At War With The Motorist
Our correspondents’ dispatches from the front
Westminster Council have been playing games with the mayor, putting improvements for walking, cycling, public transport and one of our greatest parks in jeopardy. It’s time for Sadiq Khan to get a grip and deliver, before it’s too late.
In December 2016, Sadiq Khan announced construction of CS11, from Swiss Cottage to the West End, would start in 2017. Since then, nothing has happened — and now the whole project is in danger.
CS11, for those unfamiliar, should provide some desperately needed improvements to north London neighbourhoods in Swiss Cottage and Primrose Hill, and even more so to Regent’s Park. Nominally a “Cycle Superhighway” scheme, most of the improvements it makes are somewhat mediocre for cycling — like “semi-segregated” cycle lanes on Avenue Road, and cycle tracks on Portland Place that would probably prove too narrow and soon need upgrading.
Really, CS11 is a set of important improvements to the general environment of the places and neighbourhoods along the route, and that’s where its value lies.
In Swiss Cottage it will remove the vast gyratory of speeding traffic that severs neighbourhoods and suppresses the potential of this local hub. It will transform the public transport interchange here, and provide bus priority to cut journey times on most of the bus routes.
In Primrose Hill and St John’s Wood it will halt the otherwise relentlessly rising tide of ratrunning traffic that is taking over residential streets.
And most importantly of all, in Regent’s Park it closes the gates on the habitually speeding motorists that race through this place of recreation, destroying the peace and polluting the haven of our parkland.
This is a scheme which has huge benefits for residents, park users, public transport passengers and cyclists — for everyone except the drivers who think they should be able to take a short-cut through parks and residential streets. Which is why so many people supported it in the first place, during the consultation stage.
Time is running out and Sadiq Khan needs to get a grip
I have no party allegiances. I’m not anti-Sadiq. He got my (second preference) vote. I like a lot of what he says. And he’s not even the villain here.
The Conservatives of Westminster City Council are the villains. They’ve been playing games with CS11 — and playing games with the Mayor. They’re causing trouble, muddying water, in order to introduce delays until time runs out on the project.

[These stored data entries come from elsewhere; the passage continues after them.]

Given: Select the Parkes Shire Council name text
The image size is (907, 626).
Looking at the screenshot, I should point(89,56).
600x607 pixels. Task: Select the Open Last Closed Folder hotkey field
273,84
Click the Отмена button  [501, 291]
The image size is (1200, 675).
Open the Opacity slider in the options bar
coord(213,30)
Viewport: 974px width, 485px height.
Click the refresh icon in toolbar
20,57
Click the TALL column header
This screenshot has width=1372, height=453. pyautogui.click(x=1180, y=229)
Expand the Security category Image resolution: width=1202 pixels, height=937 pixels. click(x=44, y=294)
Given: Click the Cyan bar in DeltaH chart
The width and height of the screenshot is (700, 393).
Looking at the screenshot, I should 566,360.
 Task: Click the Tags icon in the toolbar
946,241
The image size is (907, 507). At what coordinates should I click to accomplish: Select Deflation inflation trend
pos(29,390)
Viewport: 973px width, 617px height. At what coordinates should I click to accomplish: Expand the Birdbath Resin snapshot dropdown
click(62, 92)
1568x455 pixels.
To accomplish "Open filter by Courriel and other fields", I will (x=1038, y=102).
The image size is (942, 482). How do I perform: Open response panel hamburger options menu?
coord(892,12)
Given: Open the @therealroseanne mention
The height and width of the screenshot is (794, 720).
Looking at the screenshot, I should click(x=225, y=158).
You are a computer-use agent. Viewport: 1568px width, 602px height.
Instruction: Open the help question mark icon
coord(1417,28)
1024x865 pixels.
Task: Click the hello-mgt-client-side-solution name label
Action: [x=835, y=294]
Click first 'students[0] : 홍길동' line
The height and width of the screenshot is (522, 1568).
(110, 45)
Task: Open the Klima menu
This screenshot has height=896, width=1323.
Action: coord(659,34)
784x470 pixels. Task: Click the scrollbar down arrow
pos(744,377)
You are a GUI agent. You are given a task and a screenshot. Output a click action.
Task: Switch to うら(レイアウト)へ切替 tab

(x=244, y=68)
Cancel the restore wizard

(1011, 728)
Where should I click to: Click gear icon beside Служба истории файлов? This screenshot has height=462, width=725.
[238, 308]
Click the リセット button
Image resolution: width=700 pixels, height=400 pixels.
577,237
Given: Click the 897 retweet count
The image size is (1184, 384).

Westminster have introduced an alternative proposal for Regents Park, watering down the changes to the point where they become entirely useless. They suggest closing a token couple of gates for token couple of hours a day, leaving it no less full of speeding traffic and pollution.*
Their proposal is a wrecking amendment: it is obviously useless, and therefore obviously unacceptable to all the other stakeholder organisations at the table. But it will tie everybody up arguing about details it until it’s too late.
Because it seems the rest of the route is now on hold until the park question is resolved. And I’m told that if work doesn’t start on the northern sections of the route soon, it will be too late to complete it before other major construction works are scheduled to begin nearby. Fixing the ever-growing problems blighting the people of Swiss Cottage and Primrose Hill will be off the cards for years.
A walkover in the park
But on this important issue, it’s Sadiq Khan who is not delivering on his pledges and not showing the leadership of the mayor of a great city.